- _Provided records_:
· · · · · · ·

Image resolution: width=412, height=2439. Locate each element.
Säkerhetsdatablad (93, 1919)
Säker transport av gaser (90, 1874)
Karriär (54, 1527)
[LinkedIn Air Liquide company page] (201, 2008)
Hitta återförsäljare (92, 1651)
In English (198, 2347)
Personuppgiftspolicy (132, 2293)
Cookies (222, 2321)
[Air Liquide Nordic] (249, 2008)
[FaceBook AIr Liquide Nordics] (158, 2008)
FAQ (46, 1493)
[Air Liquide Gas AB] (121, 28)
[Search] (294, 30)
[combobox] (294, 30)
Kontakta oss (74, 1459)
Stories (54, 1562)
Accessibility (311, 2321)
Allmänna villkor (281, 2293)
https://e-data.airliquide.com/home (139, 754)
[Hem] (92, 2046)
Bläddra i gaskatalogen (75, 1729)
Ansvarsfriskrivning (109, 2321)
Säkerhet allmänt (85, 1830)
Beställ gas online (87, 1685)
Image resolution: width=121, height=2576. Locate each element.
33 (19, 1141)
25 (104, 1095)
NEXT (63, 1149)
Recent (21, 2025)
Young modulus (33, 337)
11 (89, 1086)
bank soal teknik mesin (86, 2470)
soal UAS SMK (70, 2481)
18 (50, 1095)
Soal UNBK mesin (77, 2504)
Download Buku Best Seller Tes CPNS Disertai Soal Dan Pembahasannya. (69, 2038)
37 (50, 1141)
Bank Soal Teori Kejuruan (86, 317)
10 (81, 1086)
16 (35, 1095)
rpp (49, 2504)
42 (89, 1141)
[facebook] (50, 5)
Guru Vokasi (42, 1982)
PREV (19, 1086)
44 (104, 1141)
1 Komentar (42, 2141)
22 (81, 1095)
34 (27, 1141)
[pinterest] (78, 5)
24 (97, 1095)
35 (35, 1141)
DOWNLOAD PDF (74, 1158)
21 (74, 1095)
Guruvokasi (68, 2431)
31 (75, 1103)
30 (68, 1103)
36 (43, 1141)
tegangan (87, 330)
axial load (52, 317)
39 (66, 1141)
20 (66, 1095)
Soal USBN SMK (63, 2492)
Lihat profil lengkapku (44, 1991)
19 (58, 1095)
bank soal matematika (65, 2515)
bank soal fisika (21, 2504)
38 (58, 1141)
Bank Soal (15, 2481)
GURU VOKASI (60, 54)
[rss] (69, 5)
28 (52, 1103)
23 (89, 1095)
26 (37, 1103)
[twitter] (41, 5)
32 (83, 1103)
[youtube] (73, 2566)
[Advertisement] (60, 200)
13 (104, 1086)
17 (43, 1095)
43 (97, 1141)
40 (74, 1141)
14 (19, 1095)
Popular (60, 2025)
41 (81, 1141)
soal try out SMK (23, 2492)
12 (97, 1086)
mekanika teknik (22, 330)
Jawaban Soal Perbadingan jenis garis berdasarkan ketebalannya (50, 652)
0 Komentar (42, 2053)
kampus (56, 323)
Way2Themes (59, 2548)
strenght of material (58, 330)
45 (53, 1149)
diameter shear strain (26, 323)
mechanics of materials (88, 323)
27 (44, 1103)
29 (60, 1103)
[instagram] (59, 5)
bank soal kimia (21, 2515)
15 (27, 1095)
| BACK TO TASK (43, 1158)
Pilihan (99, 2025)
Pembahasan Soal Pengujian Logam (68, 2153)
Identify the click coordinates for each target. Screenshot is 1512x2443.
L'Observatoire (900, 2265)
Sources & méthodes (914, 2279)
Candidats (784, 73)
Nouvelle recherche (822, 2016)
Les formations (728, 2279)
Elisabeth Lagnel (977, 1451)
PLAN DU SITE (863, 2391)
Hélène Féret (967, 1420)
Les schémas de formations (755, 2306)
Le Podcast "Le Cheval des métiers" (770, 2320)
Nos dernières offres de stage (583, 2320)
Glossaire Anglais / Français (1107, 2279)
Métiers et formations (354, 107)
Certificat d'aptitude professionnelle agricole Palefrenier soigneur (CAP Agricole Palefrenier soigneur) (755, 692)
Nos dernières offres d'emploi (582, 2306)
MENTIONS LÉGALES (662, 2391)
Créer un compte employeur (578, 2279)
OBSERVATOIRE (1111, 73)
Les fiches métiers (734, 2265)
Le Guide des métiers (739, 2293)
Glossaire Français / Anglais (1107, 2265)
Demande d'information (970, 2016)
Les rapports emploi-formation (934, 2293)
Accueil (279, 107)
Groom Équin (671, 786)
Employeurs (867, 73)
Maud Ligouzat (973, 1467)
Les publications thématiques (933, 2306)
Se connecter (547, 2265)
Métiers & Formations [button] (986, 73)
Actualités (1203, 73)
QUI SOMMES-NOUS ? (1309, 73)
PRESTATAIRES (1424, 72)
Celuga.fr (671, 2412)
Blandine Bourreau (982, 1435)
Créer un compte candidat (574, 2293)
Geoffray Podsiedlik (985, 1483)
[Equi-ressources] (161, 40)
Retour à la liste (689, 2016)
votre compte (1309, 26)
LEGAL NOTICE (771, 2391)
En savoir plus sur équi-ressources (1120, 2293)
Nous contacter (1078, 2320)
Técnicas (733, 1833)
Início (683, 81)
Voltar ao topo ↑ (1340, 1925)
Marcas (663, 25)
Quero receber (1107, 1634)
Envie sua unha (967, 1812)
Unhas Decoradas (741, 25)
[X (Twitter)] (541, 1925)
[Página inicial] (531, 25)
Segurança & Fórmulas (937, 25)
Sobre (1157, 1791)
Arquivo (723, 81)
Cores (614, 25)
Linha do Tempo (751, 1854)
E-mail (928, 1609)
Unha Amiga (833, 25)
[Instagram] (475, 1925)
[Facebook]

· · · · · · ·

- _Work to be completed_:
Everything from the first line of the material through the line containing "Way2Themes (59, 2548)" is to be printed exactly; lines after that are to be left out.

- _Expected output_:
Image resolution: width=412, height=2439. Locate each element.
Säkerhetsdatablad (93, 1919)
Säker transport av gaser (90, 1874)
Karriär (54, 1527)
[LinkedIn Air Liquide company page] (201, 2008)
Hitta återförsäljare (92, 1651)
In English (198, 2347)
Personuppgiftspolicy (132, 2293)
Cookies (222, 2321)
[Air Liquide Nordic] (249, 2008)
[FaceBook AIr Liquide Nordics] (158, 2008)
FAQ (46, 1493)
[Air Liquide Gas AB] (121, 28)
[Search] (294, 30)
[combobox] (294, 30)
Kontakta oss (74, 1459)
Stories (54, 1562)
Accessibility (311, 2321)
Allmänna villkor (281, 2293)
https://e-data.airliquide.com/home (139, 754)
[Hem] (92, 2046)
Bläddra i gaskatalogen (75, 1729)
Ansvarsfriskrivning (109, 2321)
Säkerhet allmänt (85, 1830)
Beställ gas online (87, 1685)
Image resolution: width=121, height=2576. Locate each element.
33 (19, 1141)
25 (104, 1095)
NEXT (63, 1149)
Recent (21, 2025)
Young modulus (33, 337)
11 (89, 1086)
bank soal teknik mesin (86, 2470)
soal UAS SMK (70, 2481)
18 (50, 1095)
Soal UNBK mesin (77, 2504)
Download Buku Best Seller Tes CPNS Disertai Soal Dan Pembahasannya. (69, 2038)
37 (50, 1141)
Bank Soal Teori Kejuruan (86, 317)
10 (81, 1086)
16 (35, 1095)
rpp (49, 2504)
42 (89, 1141)
[facebook] (50, 5)
Guru Vokasi (42, 1982)
PREV (19, 1086)
44 (104, 1141)
1 Komentar (42, 2141)
22 (81, 1095)
34 (27, 1141)
[pinterest] (78, 5)
24 (97, 1095)
35 (35, 1141)
DOWNLOAD PDF (74, 1158)
21 (74, 1095)
Guruvokasi (68, 2431)
31 (75, 1103)
30 (68, 1103)
36 (43, 1141)
tegangan (87, 330)
axial load (52, 317)
39 (66, 1141)
20 (66, 1095)
Soal USBN SMK (63, 2492)
Lihat profil lengkapku (44, 1991)
19 (58, 1095)
bank soal matematika (65, 2515)
bank soal fisika (21, 2504)
38 (58, 1141)
Bank Soal (15, 2481)
GURU VOKASI (60, 54)
[rss] (69, 5)
28 (52, 1103)
23 (89, 1095)
26 (37, 1103)
[twitter] (41, 5)
32 (83, 1103)
[youtube] (73, 2566)
[Advertisement] (60, 200)
13 (104, 1086)
17 (43, 1095)
43 (97, 1141)
40 (74, 1141)
14 (19, 1095)
Popular (60, 2025)
41 (81, 1141)
soal try out SMK (23, 2492)
12 (97, 1086)
mekanika teknik (22, 330)
Jawaban Soal Perbadingan jenis garis berdasarkan ketebalannya (50, 652)
0 Komentar (42, 2053)
kampus (56, 323)
Way2Themes (59, 2548)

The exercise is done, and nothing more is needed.